No Description Available

Tag No.: C0296

Based on record review and interview the hospital failed to ensure a registered nurse supervised and evaluated the care of each patient.

This failed practice had the potential to result in a delay in the RN to recognize changes in the patient's condition and responses to treatment.

Findings:

Document titled "Assessment and Reassessment" showed the RN responsible for collecting and analyzing patient data to determine patient healthcare or treatment needs ...the licensed practical nurse (LPN) responsible for completing components of reassessment under direct supervision of an RN ...LPN observes and reports data to the RN who evaluates the clinical condition of the patient ...Scope and intensity of assessment is determined by patient's diagnosis, treatment setting and response to treatment. The policy failed to provide criteria for reassessment frequency for patients admitted to in-patient, swing bed and high observation.

Documented titled "Nursing Care" showed nursing practices for swing bed will follow the same guidelines established for acute care patients ...level of care based on individual needs ...frequency of observation based on professional judgement and assessment of the RN. Policy failed to identify timeframe criteria for assessment and reassessment for patients admitted to in-patient, swing bed and high observation.

Document titled "Swing Bed Program" showed patients admitted to swing bed program are still patients who require a higher level of nursing care.

10 (Patient #12, 13, 14, 17, 18, 19, 20, 21, 28, and 29) of 11 medical records showed nursing assessments were inconsistent, morning and evening assessments varied significantly in time and shift assessments were not documented.

8 (Patient #12, 13, 14, 18, 19, 20, 21, and 28) of 11 medical records showed no evidence of the RN evaluation the LPN's nursing shift assessment.

On 06/14/17 at 10:50 am, Staff B stated RN supervises the LPN and would review the patient assessment.

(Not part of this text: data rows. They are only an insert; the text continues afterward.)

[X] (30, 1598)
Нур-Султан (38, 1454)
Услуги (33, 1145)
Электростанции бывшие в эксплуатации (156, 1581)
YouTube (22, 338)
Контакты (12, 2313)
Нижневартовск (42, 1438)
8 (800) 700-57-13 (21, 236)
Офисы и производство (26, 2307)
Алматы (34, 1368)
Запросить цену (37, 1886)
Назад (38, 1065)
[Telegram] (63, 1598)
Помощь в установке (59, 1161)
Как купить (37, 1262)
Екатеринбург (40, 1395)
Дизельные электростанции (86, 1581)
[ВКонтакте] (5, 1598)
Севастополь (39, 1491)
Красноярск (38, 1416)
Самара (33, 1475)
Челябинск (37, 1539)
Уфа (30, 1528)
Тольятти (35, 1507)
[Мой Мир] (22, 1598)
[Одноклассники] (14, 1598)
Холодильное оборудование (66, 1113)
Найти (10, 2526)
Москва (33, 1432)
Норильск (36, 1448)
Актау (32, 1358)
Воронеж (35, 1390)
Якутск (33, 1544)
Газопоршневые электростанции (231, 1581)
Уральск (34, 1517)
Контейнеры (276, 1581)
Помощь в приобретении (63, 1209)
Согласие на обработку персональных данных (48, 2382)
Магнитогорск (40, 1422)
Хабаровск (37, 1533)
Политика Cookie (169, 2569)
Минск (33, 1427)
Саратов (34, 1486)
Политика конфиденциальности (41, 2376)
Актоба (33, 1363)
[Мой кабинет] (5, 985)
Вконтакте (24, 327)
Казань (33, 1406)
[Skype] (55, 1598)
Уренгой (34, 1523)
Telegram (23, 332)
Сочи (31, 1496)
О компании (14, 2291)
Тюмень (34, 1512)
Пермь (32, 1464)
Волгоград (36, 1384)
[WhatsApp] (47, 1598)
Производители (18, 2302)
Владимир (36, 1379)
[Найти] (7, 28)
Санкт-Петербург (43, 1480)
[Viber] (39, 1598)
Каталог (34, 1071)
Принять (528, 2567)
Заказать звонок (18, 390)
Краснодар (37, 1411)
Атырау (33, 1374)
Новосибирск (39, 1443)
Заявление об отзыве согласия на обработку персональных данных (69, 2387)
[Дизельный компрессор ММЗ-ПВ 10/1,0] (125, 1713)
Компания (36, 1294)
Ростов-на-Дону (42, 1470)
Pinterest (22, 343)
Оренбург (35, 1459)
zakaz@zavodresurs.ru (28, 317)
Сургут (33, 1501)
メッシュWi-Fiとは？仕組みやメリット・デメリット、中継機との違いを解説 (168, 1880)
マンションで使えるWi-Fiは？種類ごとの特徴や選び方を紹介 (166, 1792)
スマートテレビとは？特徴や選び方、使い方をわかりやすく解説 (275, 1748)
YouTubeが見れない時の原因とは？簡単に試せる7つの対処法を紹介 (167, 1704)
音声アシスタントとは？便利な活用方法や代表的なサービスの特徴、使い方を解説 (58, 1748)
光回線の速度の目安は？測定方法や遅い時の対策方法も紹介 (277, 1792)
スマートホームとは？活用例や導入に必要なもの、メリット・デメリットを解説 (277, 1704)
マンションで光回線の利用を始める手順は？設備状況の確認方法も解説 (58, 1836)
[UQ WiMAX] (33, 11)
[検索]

On 06/23/17 at 11:20 am, Staff W stated patient assessment is required every shift at a minimum; and reported there are no different assessment requirements for patients in the high observation unit.

No Description Available

Tag No.: C0297

Based on record review and interview the hospital failed to ensure nursing staff documented the administration of scheduled medications in the electronic health record.

This failed practice had the potential to result in a change of patient condition for 2 (Patient #21 and 29) 11 patients who did not receive regularly scheduled medications.

Findings:

Document titled "Medication Administration" showed medications ordered with a required or precise timing of administration should be administered at a scheduled time. Policy failed to provide criteria for documentation in the electronic health record by healthcare providers when a scheduled medication has not been administered.

Document titled "Medical Record Content Policy" showed the medical record should contain documentation to accurately document treatment, services and patient responses to medication ...all entries into the medical record shall be dated, timed and authenticated ...all medications are documented in the medical record.

2 (Patient #21 and 29) of 11 medical records showed no documentation by licensed nursing staff for administration of scheduled medications.

On 06/23/17 at 11:20 am, Staff W stated the expectation is nursing staff documents "not administered" in the patient's medical administration record when a medication is not given.

No Description Available

Tag No.: C0298

Based on record review and interview, the hospital failed to ensure nursing staff maintained a nursing care plan by assessing patient's needs per hospital policy.

This failed practice had the potential to result in delayed recognition and/or treatment of active problems that could influence patient recovery, functional status and quality of life.
Findings:

Document titled "Assessment and Reassessment" showed an individualized prioritized plan of care should be developed based on the RN's initial admission assessment ...plan of care should be revised as patient's condition or diagnosis changes.

Document titled "Pain Assessment, Reassessment and Management" showed assessment information obtained should be used to formulate a plan of care with goals related to pain management.

Document titled "Pressure Injury Prevention Program" showed based on assessment and patient clinical needs the plan of care should include interventions to: redistribute pressure, minimize skin to moisture, keep the skin clean, provide pressure-relieving support and non-irritating surfaces, maintain nutritional and hydration status and monitor for any adverse drug reactions that may cause anorexia or lethargy ...evaluate and revise plan of care based on patient condition.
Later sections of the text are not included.